I agree with dmtaylor and mtnrockhopper on this one. What are your volumes at each step in your process? The crush definitely is/can be the first thing you can correct easily if this concerns you. Not that I have to, but I double crush my grains. It's more about reaching consistent numbers than shooting for a specific number. If I felt all I could get was 60%, with the effort I wanted to give, and I got that every time using a specific method, then I'd be happy and wouldn't worry about chasing 70% or 95% unless my pocketbook or quality was affected.
The way you are calculating efficiency through BrewersFriend suggests you may not be accounting for your final volume, which can be different from what the recipe states. Your volume measurements may swing your efficiency around 5-10% if you aren't careful. Gravity is not the only factor in calculating efficiency.
So to answer some of the questions asked (and not just those in the above post)
- I did not double crush. My LHBS lets me crush my own grains, so running it through twice shouldn't be an issue
- I did hit final volume on both beers 5.5 gal.

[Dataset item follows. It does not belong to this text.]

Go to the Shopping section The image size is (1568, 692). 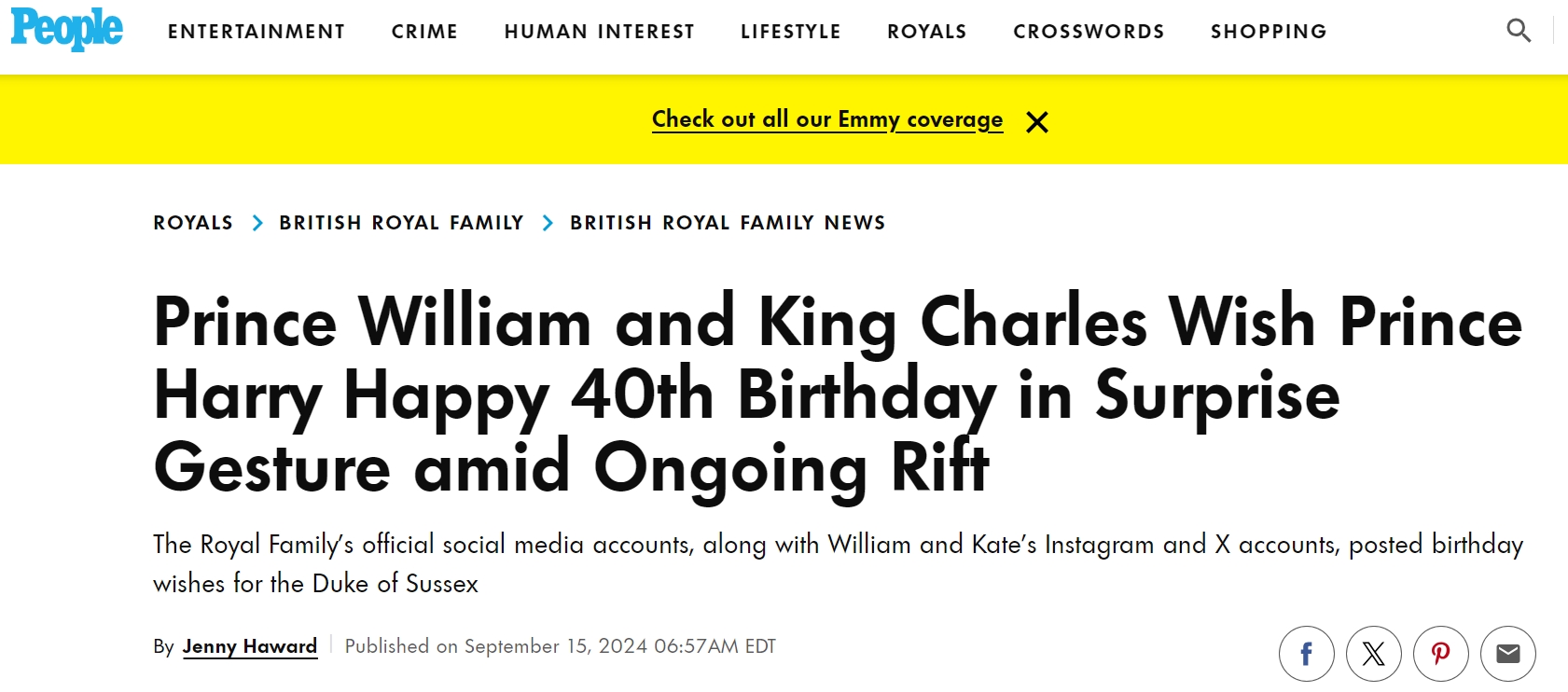coord(1268,32)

I had to actually add a little water on the IPA.
- My pre boil volumes: IPA 7.25-7.5 gal (pre-boil, mash was closer to 7); Kolsch 8 gal (mash and pre-boil volumes)
- IPA was the one I did a little bit of a sparge.
The most likely culprits to me appears to be crush, squeezing, and maybe pH. After I posted, I also read in another BIAB thread that it was recommended to bring the temp up to 165 or so for about 10 mins. Can anyone explain why this would aid efficiency.
I am not worried about the low efficiency if I can be consistent. What I am worried about is that I start scaling up recipes to compensate, and I end up with some monster out of balance by accident for my 3rd BIAB. I guess I will still just target the upper ABV for the style, and if I net out a little low, it will still be okay.
Luckily, the IPA has dropped to 1.004. The Kolsch is still TBD. I did a Brix and Gravity on the IPA and both seem to converge at around 7% which is what I was targeting. I don't think that sort of attenuation is repeatable though.
Thanks for all the responses! I really appreciate it.